FOMC Statement: Fed on Autopilot, Will Reduce Buying Agency Paper

Wednesday, November 04, 2009

The Federal Reserve is set to continue its ZIRP (zero interest rate policy) until spring 2010. According to the statement released after the latest 2-day meeting of the Federal Open Market Committee (FOMC) the Fed kept its key interest rate unchanged at the level of 0% to 0.25%. While the Fed sees the economy picking up I stay with my opinion that US GDP is actually still contracting were it not for the unlimited spending on killing devices.

Ben Still Doesn't Get It
As all FOMC members voted for the continuation of doing nothing despite gold showing clearly that inflation will set in next year one can expect that inflation will surge next year to levels not seen since the 1970/80s.
Contradicting itself in one sentence I advise investors to be extremely cautious as the Fed is way too optimistic in seeing a recovery:
Household spending appears to be expanding but remains constrained by ongoing job losses, sluggish income growth, lower housing wealth, and tight credit.

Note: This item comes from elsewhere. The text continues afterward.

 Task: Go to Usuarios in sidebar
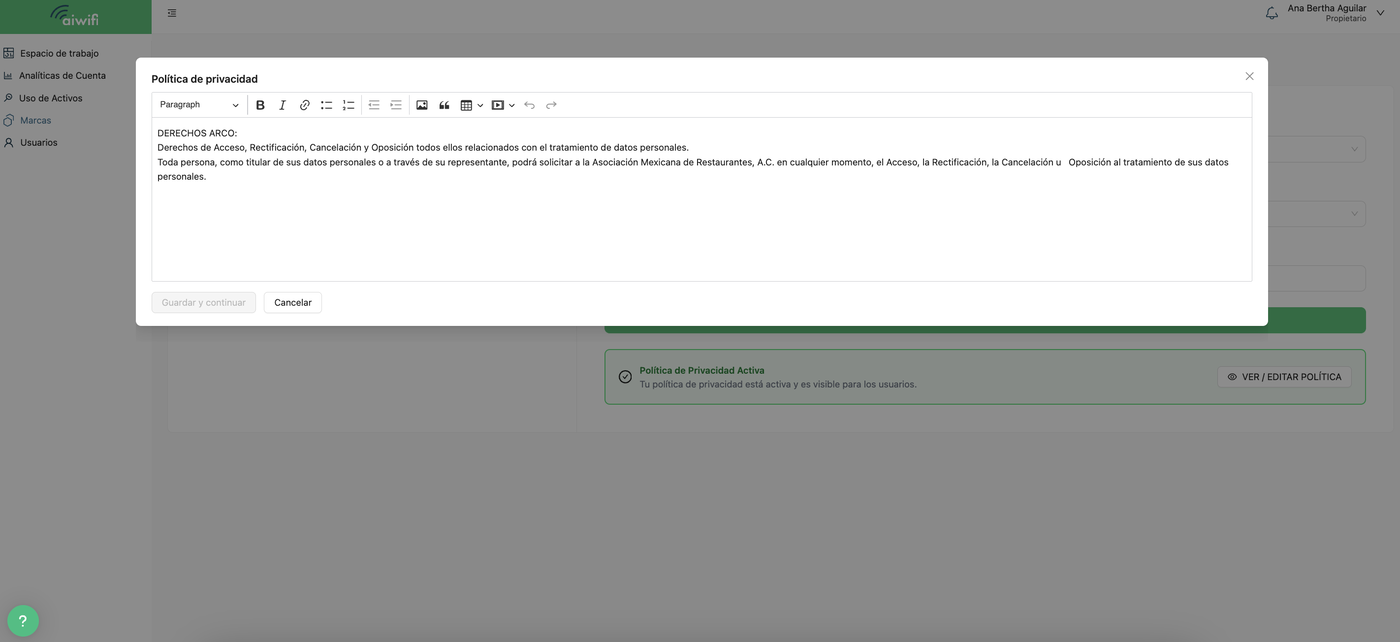pyautogui.click(x=39, y=143)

The cryptic FOMC statement sees at least that we certainly cannot talk about a Goldilocks economy anymore:
Businesses are still cutting back on fixed investment and staffing, though at a slower pace; they continue to make progress in bringing inventory stocks into better alignment with sales. Although economic activity is likely to remain weak for a time, the Committee anticipates that policy actions to stabilize financial markets and institutions, fiscal and monetary stimulus, and market forces will support a strengthening of economic growth and a gradual return to higher levels of resource utilization in a context of price stability.

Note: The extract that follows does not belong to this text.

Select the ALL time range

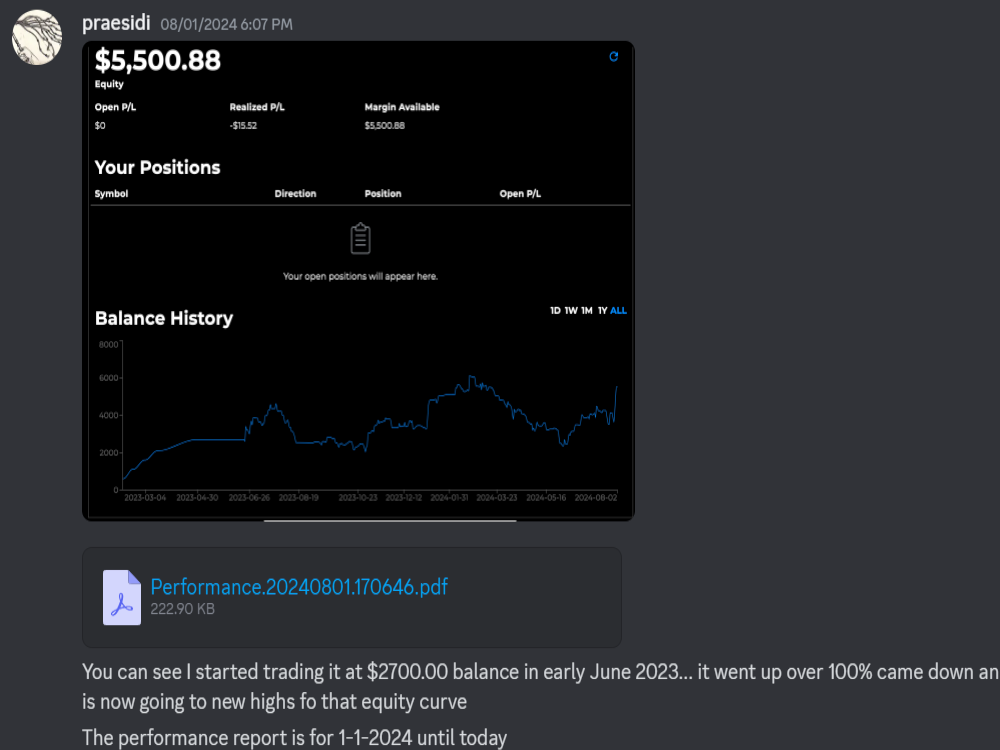click(618, 311)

Acknowledging declining consumer demand the Fed expects inflation to remain subdued:
With substantial resource slack likely to continue to dampen cost pressures and with longer-term inflation expectations stable, the Committee expects that inflation will remain subdued for some time.
I am not sure that the gradual tightening of the Fed's purchase programs will achieve the wished result of higher ABS prices. According to the statement the Fed will slow its purchases:
To provide support to mortgage lending and housing markets and to improve overall conditions in private credit markets, the Federal Reserve will purchase a total of $1.25 trillion of agency mortgage-backed securities and about $175 billion of agency debt. The amount of agency debt purchases, while somewhat less than the previously announced maximum of $200 billion, is consistent with the recent path of purchases and reflects the limited availability of agency debt. In order to promote a smooth transition in markets, the Committee will gradually slow the pace of its purchases of both agency debt and agency mortgage-backed securities and anticipates that these transactions will be executed by the end of the first quarter of 2010.
Sorry, this statement is of little help for investors that want to find out whether the Fed will remain on its course of monetizing the debt or whether it may think about a real solution to fantasy security prices they pay because nobody else wants to buy these toxic assets.
Gold's surge today is a clear reminder that investors worldwide are wary about the future of the value of Federal Reserve Notes (FRN) and its potential purchasing power in the future.
Although this blog refrains to give actual investment advice I feel on the safe side to recommend precious metals again.